SimpleImage starter code:

    width = ???  # determine proper width and height values
    height = ???
    image = SimpleImage.blank(width, height)
    for y in range(image.height):
        for x in range(image.width):
            pixel = image.get_pixel(x, y)
            # use pixel.red etc. in here

    # this puts the built image on screen

Fix this code to set the pixel.red etc. of every pixel in the image using the parsed out values, using the provide range/y/x loops. This is a bit of a code puzzle. The range/y/x loops are going over the 2-d image. Each time through that loop, you want to grab the right parsed value.
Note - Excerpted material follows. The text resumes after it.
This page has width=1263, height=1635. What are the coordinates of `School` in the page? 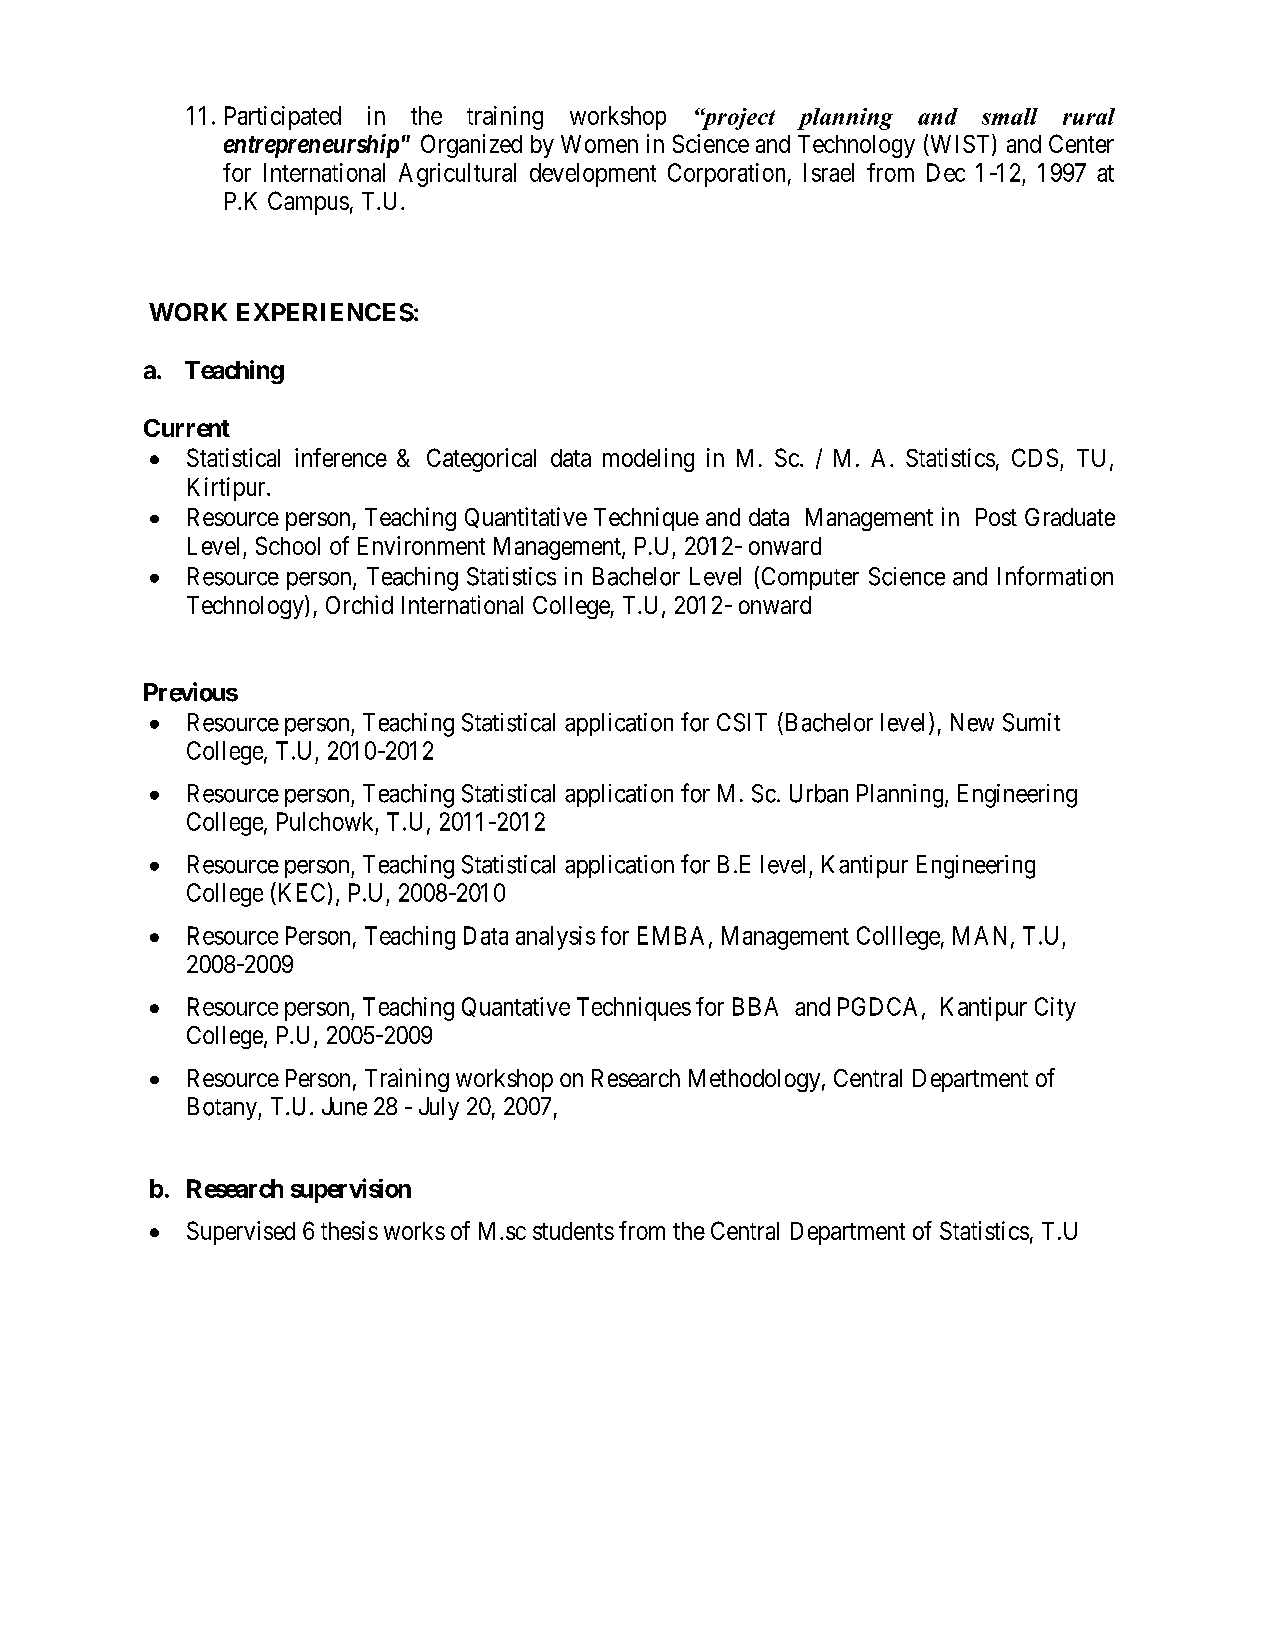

Think about which value you want the first time the loop runs, the second time, the third time. etc. to work out a pattern.

The provided main() is set up to call your solve_mystery() function when there is just 1 command line argument, like this:

$ python3 parse-mystery.py 480k.txt

The 480k.txt thing lives a bit downhill from Lake Lagunita. The 100k.txt shows a famous thing on campus (and the file is smaller, if the large files take too long on your computer). The 600k.txt file is the biggest, showing a famous thing in California. For a smaller test, the 60k.txt shows a pair of friends. Your code should be able to solve all of these. The little 3lines.txt and 10lines.txt test files do not contain images.

Protip: type the first few letters of a filename, then hit tab to auto-complete it. Hit tab a couple times, and it will list all the candidate filenames that match what you have typed so far.

When your code is cleaned up with good style and solves these puzzles correctly, please turn in your "parse-mystery.py" file on Paperless. Also make sure the warmup functions are done.